Jesus fucking Christ you are full of prejudice. Every one of your posts are ultra pro Muslim and religion in general and ultra anti-LGBT!

And calm the fuck down, dude! Your insults are bordering on crazy sociopath. People have feelings. Respect them! Learn to use the light side of the force more often when deal with people! Learn sensible political correctness.


----------



## Deleted member 234422 (Sep 4, 2013)

I WANNA KNOW WHAT WT SAID!!!


----------



## baconbits (Sep 4, 2013)

Vynjira said:


> Which is? Since I missed it?



You missed the death threats part?



Vynjira said:


> Which was that they're claiming their religious freedoms were violated.
> (which makes it that much more hilarious, when you try to spin rights to refuse service)

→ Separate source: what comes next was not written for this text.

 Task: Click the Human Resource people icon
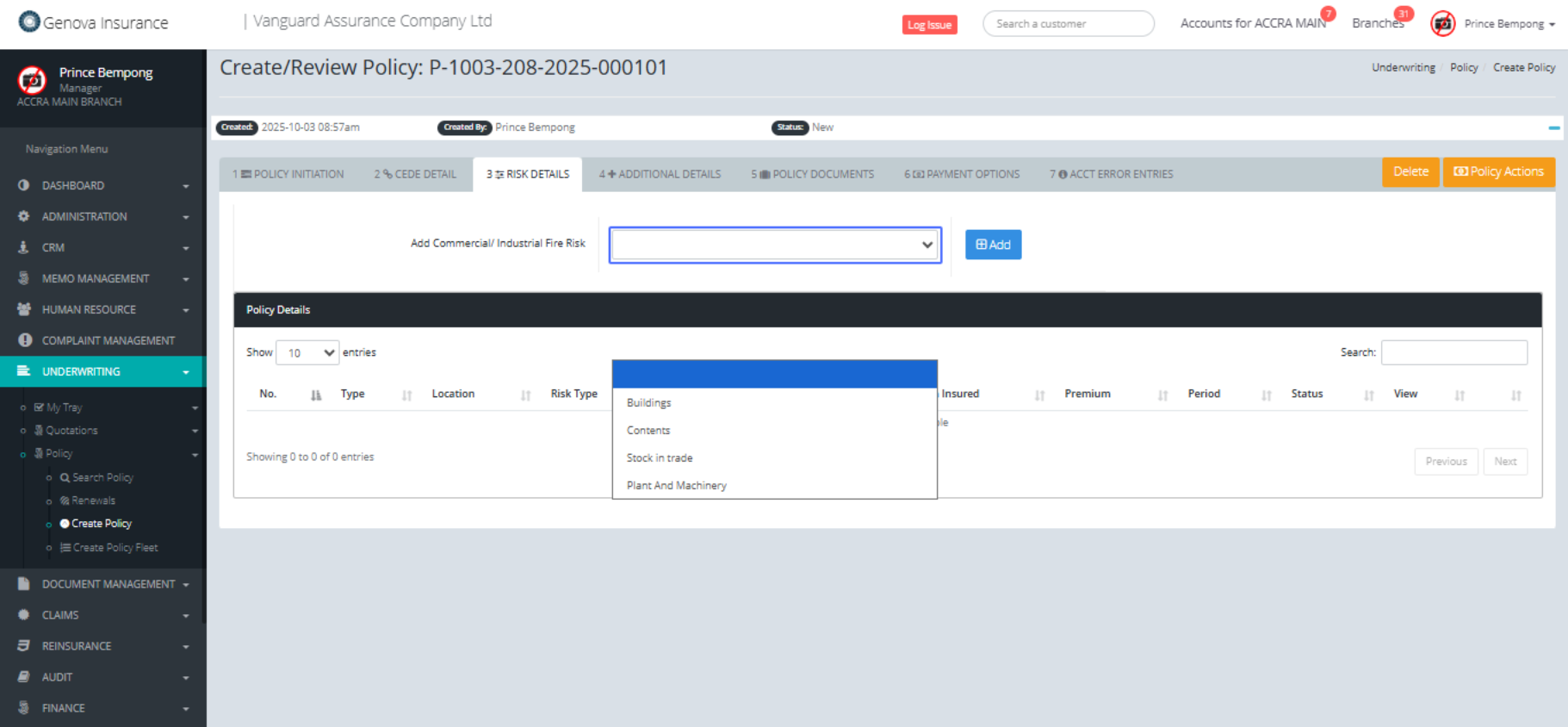pos(23,309)
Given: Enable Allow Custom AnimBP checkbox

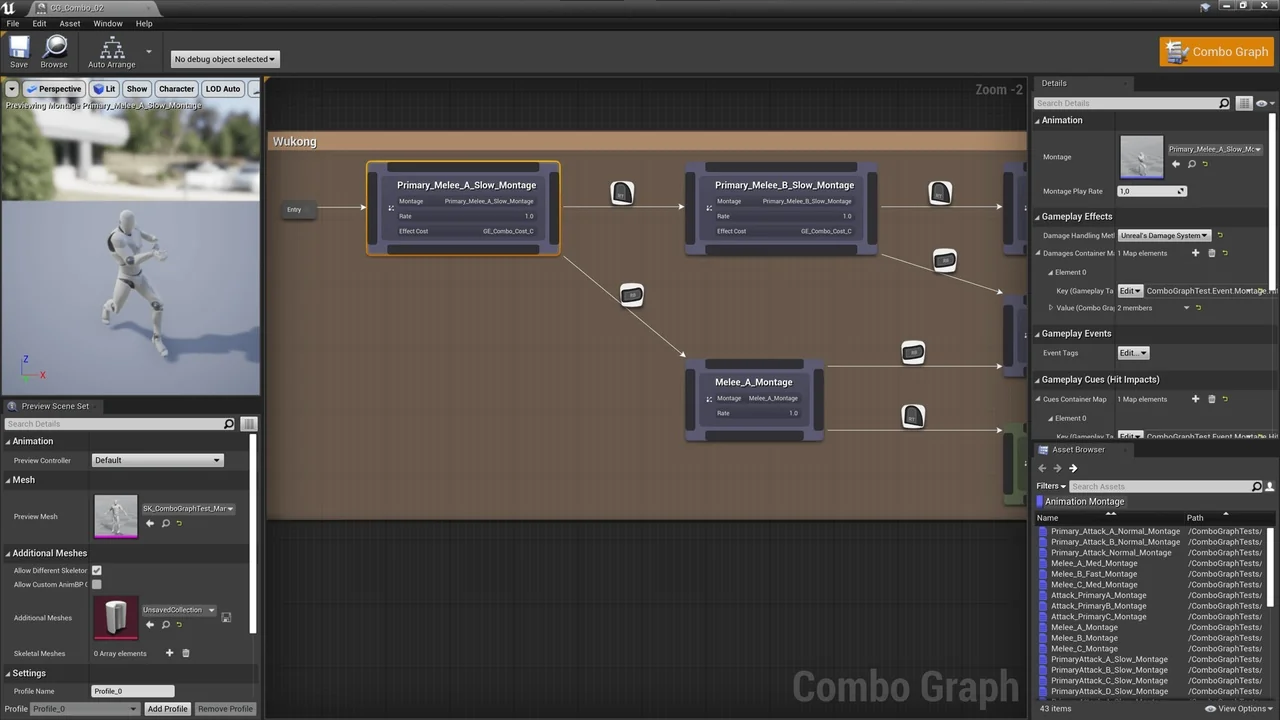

Traditionally you do have a right to refuse service for any reason.  For example you can go to a McDonalds and they don't have to serve you.  You could have slept with the owner's wife and he could refuse to let you buy a burger, for example.  You can go to a mechanic and he can refuse to work on your car because he hates you, for example.

Now I don't think its good policy to turn down business - I wouldn't do this - but they have the right to refuse service, for no reason whatsoever.  It makes no sense to say "you have the right to refuse service... unless its because of religious reasons.  Then we use the power of the state to destroy you personallly."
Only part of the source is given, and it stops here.